O Estado precisa legitimar a sua presença ao manter alguns corpos marginais e reclusos, indispensáveis que estejam nessa condição, condição sem a qual o Estado não faria nenhum sentido. A ambiguidade dos estados modernos é essa: proteger e punir (Vigiar e Punir, em Foucault) e é sob essa custódia de poder que se pode abonar o ímpeto “benevolente” e, ao mesmo tempo, belicista.

A posse de saber e consequentemente de poder permite a introjeção e a repetição de valores da lógica perversa do Estado na fala das pessoas.  Foi o que aconteceu no Rio de Janeiro quando um casal foi interpelado por não respeitar as regras de distanciamento social durante a pandemia. O fiscal da prefeitura chama o homem de “cidadão” e a mulher, antes de o agente municipal continuar a sua fala, retruca: “Cidadão, não. Engenheiro civil, formado. Melhor do que você.”  Quantas falas e vozes históricas ou pessoais não podem ser ouvidas aqui, com esse mesmo teor preconceituoso? “Você sabe com quem está falando?”  É o corpo que incorpora a fala do Estado e a dissemina como se fosse ele detentor de todo saber e de todo poder.

Ainda se está por escrever uma história do corpo e de sua dominação, de como ele foi domesticado e adestrado, até a sua total inclusão no mundo dos objetos.

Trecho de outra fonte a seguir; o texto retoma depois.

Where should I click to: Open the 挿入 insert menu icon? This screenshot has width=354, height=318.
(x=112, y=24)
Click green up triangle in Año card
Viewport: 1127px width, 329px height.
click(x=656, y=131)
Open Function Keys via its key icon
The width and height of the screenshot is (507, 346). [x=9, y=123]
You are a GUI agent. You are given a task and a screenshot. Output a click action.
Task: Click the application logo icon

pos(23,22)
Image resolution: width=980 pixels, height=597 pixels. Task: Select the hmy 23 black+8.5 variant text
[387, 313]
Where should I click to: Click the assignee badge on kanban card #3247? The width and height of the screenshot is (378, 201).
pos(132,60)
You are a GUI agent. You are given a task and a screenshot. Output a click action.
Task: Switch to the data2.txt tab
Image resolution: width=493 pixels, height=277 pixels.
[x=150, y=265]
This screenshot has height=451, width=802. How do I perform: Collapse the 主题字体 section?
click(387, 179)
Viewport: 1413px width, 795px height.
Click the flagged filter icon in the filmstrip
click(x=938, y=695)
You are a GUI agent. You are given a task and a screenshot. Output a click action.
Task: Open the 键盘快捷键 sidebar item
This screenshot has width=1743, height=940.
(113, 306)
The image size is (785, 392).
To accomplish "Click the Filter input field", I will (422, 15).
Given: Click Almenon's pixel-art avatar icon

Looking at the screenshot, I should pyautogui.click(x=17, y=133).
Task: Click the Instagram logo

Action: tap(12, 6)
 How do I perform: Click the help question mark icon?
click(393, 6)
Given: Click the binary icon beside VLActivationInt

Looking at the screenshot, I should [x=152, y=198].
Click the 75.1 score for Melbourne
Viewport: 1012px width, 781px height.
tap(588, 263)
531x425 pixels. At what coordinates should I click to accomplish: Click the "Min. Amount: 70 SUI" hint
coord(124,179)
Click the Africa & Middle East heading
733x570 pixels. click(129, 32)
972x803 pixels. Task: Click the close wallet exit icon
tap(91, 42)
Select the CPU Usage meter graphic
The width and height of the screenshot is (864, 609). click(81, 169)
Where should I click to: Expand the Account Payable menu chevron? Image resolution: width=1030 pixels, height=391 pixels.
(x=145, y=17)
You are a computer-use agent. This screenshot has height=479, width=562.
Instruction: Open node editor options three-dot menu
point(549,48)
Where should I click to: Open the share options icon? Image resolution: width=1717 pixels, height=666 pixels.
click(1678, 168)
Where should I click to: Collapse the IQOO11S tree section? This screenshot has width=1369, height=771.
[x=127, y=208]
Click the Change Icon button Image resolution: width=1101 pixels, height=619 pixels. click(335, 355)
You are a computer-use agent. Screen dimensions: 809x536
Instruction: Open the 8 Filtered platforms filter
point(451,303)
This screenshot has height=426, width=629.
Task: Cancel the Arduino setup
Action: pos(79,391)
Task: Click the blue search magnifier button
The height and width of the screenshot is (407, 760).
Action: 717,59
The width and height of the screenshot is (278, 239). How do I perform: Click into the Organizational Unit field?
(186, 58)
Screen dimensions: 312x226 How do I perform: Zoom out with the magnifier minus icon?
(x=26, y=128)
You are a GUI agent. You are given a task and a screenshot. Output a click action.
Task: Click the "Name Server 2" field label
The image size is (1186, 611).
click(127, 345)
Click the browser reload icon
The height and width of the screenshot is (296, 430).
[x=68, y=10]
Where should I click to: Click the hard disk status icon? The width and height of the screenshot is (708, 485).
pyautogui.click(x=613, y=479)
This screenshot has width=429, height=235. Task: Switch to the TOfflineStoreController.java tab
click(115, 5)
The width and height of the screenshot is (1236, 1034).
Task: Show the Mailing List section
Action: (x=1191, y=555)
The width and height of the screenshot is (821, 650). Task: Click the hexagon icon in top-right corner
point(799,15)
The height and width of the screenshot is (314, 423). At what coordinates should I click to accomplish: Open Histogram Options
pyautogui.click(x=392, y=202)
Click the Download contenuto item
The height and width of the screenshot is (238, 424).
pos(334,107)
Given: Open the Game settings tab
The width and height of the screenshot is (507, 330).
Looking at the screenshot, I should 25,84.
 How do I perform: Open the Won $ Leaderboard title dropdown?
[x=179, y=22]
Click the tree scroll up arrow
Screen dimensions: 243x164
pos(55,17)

Ele precisa estar coberto, deve expiar pela culpa de sua mal separada parte, a mente, deve flagelar-se por ser a fonte do pecado e deve estar preparado para todos os recortes culturais, como aqueles que o colocam no cárcere ou na moldura da cadeira escolar.

Pode-se dizer que o corpo hoje apenas está, não mais é; fato exemplarmente exemplificado em The Wall, de Pink Floyd.  A propósito, em Another brick in the wall, pode-se “ler” tijolos são objetos produzidos em grande escala, retilíneos, “quadrados”, empilhados, que, em forma de muro ou parede, impedem toda liberdade.

Paradoxalmente, estar é sempre aquela instância dinâmica em que tudo pode acontecer porque se vê as fronteiras abaladas, movediças, remotas… Por isso é necessário cercar o corpo todo tempo, mas, pela sua maleabilidade, “deve-se” deixar um espaço de exultação momentânea e cronometrada: o Carnaval ou carnavalizações das insanidades e das marginalidades periféricas que não se rendem à autoridade.

Talvez o superego aí se instaure para domar tudo aquilo que ultrapassa as demarcações do ser caminho para o ser fim: “O mal estar na civilização”, como o título e teor da obra seminal de Sigmund Freud. E é aqui que entram os sistemas econômicos e também os religiosos porque eles colonizaram nossos imaginários com todas as suas ambições de nos tornarem – do corpo que somos ao corpo que temos – um desejo (in)satisfeito, uma castração e uma doença de não ser.

Milton Chamarelli Filho é professor titular da Universidade Federal do Acre (Ufac) e doutor em Comunicação e Semiótica pela Pontifícia Universidade Católica de São Paulo.